**** Supplied information

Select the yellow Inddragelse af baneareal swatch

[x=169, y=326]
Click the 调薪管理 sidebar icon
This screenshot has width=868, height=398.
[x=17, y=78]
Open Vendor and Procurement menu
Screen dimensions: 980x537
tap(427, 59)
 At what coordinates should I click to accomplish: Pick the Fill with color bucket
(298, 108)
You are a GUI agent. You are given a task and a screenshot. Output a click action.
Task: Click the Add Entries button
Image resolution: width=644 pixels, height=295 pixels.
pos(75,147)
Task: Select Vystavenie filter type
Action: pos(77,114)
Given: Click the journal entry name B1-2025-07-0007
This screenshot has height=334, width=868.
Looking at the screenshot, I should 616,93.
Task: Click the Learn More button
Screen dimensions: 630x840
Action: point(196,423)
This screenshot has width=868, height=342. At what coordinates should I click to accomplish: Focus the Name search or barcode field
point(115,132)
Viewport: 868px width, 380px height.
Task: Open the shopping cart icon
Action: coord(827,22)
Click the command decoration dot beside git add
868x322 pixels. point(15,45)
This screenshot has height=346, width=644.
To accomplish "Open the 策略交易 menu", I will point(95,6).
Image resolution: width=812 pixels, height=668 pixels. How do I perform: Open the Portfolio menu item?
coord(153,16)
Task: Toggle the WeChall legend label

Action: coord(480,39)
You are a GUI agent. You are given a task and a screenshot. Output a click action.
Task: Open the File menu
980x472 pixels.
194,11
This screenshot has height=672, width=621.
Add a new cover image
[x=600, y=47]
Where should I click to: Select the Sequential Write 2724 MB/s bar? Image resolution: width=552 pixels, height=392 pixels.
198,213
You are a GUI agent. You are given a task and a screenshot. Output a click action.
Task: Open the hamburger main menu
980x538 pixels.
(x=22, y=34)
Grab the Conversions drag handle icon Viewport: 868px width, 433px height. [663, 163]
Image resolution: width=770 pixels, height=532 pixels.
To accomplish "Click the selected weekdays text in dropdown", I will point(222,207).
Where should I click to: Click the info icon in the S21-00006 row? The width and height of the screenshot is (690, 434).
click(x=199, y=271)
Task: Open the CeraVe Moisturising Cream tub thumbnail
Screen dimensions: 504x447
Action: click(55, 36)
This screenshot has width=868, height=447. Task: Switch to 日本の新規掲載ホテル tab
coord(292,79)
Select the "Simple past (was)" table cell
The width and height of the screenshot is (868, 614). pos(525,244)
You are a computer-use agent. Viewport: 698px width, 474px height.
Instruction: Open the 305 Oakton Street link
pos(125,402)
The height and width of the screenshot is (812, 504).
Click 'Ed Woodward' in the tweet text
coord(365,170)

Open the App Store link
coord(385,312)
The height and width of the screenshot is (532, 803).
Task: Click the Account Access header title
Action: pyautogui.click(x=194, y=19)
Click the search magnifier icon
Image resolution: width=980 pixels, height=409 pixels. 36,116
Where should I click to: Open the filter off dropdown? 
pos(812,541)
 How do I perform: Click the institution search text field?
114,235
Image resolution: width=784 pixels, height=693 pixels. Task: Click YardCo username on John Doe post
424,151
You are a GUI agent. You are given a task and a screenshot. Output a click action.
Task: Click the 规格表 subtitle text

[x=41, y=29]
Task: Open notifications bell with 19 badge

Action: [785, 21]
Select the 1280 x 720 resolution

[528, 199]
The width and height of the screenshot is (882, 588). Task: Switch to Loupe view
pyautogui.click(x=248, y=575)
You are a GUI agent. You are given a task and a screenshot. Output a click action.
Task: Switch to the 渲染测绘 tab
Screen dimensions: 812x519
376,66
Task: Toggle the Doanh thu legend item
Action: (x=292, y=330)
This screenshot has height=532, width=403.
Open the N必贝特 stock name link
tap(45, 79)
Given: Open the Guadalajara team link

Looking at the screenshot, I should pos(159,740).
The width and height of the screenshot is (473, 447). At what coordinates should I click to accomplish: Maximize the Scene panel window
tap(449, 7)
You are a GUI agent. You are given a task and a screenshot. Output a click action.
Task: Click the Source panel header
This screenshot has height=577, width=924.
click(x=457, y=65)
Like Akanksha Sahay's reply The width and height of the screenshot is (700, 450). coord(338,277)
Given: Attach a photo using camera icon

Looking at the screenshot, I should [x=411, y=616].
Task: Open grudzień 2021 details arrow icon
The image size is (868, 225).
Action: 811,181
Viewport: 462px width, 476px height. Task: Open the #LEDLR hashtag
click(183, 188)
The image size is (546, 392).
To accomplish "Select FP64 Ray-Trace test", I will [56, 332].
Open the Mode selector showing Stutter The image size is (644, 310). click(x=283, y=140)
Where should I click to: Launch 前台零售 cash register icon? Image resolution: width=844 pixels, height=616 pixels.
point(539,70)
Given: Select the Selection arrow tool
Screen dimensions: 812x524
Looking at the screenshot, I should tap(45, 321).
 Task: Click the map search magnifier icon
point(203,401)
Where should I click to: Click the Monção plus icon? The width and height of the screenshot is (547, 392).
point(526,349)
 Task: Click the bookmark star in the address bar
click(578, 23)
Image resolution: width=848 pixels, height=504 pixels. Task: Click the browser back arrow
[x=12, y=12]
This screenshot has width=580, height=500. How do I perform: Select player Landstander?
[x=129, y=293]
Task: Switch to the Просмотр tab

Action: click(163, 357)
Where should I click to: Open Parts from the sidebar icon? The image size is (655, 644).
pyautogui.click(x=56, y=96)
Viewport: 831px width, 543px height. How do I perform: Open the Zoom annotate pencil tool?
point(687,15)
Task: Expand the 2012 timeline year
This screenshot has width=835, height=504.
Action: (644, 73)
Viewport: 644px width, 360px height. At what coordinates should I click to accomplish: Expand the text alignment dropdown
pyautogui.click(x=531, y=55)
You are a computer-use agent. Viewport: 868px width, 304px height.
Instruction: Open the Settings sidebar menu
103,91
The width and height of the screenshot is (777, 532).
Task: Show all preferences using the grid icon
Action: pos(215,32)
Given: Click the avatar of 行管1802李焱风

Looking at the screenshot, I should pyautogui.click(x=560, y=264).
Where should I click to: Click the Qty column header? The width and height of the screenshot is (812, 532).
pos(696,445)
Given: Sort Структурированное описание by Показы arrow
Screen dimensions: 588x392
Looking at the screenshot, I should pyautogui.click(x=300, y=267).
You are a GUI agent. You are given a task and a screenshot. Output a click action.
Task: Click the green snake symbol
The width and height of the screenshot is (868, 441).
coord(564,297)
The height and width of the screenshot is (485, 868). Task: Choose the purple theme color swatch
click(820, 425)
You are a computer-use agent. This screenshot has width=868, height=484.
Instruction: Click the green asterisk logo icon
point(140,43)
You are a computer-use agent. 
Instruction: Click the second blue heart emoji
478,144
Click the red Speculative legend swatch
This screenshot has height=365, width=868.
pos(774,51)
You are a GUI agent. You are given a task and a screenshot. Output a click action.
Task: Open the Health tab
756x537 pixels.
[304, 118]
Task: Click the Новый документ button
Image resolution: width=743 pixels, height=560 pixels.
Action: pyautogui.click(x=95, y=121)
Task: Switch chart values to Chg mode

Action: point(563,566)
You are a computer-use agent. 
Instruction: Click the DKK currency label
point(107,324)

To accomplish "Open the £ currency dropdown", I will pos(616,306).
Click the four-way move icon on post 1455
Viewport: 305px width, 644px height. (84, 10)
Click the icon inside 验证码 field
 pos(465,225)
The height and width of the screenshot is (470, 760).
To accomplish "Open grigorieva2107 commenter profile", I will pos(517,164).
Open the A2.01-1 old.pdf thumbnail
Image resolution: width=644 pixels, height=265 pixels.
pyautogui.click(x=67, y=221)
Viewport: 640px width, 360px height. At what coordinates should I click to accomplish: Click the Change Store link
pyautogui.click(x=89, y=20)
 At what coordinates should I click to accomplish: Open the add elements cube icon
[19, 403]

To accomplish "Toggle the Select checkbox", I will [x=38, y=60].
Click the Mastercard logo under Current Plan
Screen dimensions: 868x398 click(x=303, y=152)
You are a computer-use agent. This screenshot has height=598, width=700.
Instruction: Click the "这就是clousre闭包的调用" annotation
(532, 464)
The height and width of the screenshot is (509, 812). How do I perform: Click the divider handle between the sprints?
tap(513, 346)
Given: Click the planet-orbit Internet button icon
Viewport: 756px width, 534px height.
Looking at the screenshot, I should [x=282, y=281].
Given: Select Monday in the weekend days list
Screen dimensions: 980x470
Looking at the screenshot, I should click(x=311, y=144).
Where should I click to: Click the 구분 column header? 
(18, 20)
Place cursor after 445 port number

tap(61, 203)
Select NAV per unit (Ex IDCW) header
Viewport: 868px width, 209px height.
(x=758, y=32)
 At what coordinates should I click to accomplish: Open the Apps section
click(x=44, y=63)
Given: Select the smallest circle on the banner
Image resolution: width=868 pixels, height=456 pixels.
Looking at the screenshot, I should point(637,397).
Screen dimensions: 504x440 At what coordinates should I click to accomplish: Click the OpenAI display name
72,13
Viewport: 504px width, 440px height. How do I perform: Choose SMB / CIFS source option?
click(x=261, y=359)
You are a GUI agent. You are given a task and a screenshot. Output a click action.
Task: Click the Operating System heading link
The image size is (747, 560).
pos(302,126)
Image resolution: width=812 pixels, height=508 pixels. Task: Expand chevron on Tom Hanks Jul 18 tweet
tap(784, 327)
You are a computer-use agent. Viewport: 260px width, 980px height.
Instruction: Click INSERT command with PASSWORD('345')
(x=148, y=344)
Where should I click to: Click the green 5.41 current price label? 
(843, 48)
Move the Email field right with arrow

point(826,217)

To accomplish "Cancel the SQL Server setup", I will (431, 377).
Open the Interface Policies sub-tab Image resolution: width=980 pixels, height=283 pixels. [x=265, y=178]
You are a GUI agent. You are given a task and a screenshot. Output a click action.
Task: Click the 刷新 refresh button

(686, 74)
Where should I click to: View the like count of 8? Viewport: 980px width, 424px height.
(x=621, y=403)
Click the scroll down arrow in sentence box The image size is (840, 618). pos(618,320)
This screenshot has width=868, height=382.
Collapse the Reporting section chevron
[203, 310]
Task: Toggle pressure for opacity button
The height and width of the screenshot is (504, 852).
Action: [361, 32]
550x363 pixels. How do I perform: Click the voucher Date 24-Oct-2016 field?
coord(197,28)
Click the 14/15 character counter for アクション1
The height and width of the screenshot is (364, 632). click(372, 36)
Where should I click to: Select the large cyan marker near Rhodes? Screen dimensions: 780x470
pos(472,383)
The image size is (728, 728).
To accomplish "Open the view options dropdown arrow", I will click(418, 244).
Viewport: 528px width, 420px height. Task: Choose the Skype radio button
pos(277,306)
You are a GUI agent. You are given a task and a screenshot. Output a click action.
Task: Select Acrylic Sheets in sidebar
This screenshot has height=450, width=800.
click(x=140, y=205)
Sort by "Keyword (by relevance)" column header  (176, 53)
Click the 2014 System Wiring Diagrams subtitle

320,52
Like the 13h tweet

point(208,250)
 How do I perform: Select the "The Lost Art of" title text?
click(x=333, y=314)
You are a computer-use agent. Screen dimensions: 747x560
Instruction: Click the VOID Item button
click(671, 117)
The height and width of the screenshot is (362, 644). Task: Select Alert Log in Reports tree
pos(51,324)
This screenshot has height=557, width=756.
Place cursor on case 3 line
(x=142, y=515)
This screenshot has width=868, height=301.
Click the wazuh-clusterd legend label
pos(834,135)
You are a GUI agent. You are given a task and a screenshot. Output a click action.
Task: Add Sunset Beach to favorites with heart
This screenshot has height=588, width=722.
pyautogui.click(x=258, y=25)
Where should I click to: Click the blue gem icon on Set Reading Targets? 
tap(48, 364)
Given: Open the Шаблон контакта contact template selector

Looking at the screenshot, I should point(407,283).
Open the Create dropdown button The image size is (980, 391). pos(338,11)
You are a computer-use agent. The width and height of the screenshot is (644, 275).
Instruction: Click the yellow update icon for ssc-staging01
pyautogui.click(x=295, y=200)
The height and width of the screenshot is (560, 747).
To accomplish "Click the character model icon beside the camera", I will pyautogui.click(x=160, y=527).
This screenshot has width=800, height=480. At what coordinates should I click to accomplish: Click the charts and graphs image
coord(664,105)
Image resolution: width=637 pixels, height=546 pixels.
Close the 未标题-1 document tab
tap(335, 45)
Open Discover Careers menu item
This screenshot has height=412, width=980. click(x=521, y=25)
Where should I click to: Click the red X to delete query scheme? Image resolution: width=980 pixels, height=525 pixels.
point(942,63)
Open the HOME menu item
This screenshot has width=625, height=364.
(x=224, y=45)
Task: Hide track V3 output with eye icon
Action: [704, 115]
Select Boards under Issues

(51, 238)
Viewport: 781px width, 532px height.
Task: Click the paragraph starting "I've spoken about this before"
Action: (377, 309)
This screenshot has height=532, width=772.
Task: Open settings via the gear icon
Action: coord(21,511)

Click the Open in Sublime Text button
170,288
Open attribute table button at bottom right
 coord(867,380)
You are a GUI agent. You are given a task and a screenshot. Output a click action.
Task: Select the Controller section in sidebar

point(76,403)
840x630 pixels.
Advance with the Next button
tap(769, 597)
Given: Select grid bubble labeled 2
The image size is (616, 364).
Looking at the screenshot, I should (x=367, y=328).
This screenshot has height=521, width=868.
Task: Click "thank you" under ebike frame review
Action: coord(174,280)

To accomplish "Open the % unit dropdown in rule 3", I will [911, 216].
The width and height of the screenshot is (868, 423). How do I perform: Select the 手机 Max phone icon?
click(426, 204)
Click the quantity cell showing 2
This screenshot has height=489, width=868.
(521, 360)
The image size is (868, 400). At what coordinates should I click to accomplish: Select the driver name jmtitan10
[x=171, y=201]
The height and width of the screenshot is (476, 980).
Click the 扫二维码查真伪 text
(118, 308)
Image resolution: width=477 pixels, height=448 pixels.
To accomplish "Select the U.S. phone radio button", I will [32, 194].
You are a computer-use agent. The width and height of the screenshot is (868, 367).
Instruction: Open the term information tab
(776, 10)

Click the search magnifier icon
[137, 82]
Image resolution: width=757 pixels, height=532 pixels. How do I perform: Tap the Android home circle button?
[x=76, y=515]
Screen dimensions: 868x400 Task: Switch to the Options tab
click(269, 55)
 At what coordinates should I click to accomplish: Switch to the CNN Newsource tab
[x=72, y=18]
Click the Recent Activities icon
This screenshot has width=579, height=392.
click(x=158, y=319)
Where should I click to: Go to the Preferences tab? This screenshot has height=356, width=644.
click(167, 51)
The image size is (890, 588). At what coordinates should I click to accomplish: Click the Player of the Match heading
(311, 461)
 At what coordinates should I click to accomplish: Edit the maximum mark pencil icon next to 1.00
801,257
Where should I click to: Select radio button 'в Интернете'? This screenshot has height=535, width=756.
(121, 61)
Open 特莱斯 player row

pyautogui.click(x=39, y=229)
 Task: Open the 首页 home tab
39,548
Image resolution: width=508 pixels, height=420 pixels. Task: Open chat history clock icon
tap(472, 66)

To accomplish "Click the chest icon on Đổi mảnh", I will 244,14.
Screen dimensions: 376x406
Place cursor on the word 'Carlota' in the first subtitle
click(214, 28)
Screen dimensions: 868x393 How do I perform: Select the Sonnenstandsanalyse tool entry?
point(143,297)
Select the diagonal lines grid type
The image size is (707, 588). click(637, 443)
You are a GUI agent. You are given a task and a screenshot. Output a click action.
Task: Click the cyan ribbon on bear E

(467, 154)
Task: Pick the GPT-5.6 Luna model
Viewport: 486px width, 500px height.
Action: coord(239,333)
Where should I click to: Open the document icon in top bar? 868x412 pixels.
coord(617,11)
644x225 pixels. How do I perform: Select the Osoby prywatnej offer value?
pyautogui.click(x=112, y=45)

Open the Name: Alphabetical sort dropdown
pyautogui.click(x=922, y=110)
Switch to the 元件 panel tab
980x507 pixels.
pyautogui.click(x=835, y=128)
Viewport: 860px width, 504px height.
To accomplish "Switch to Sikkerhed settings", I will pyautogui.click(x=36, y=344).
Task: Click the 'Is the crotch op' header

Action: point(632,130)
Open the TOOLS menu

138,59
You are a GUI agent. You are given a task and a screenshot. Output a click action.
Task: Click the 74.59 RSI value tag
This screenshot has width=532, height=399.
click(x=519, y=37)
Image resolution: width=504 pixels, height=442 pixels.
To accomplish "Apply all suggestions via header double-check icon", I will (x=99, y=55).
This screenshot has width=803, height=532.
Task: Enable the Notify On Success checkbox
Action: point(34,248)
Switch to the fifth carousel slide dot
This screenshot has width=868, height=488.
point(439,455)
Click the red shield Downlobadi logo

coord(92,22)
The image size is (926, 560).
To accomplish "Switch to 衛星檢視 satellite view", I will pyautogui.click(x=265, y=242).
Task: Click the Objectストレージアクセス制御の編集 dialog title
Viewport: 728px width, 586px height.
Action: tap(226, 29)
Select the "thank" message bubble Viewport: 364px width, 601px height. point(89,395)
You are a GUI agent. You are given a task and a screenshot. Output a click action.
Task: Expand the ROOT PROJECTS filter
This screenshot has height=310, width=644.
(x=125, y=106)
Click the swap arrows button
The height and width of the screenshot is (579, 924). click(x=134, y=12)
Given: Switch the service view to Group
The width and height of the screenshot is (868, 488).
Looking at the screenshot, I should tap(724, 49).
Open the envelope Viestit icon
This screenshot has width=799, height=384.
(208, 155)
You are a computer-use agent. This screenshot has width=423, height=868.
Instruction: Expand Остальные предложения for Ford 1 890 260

********

### Assignment
Where a line in the records above contains the word "showing", copy that line.

### Result of this task
Open the Mode selector showing Stutter The image size is (644, 310). click(x=283, y=140)
Click the quantity cell showing 2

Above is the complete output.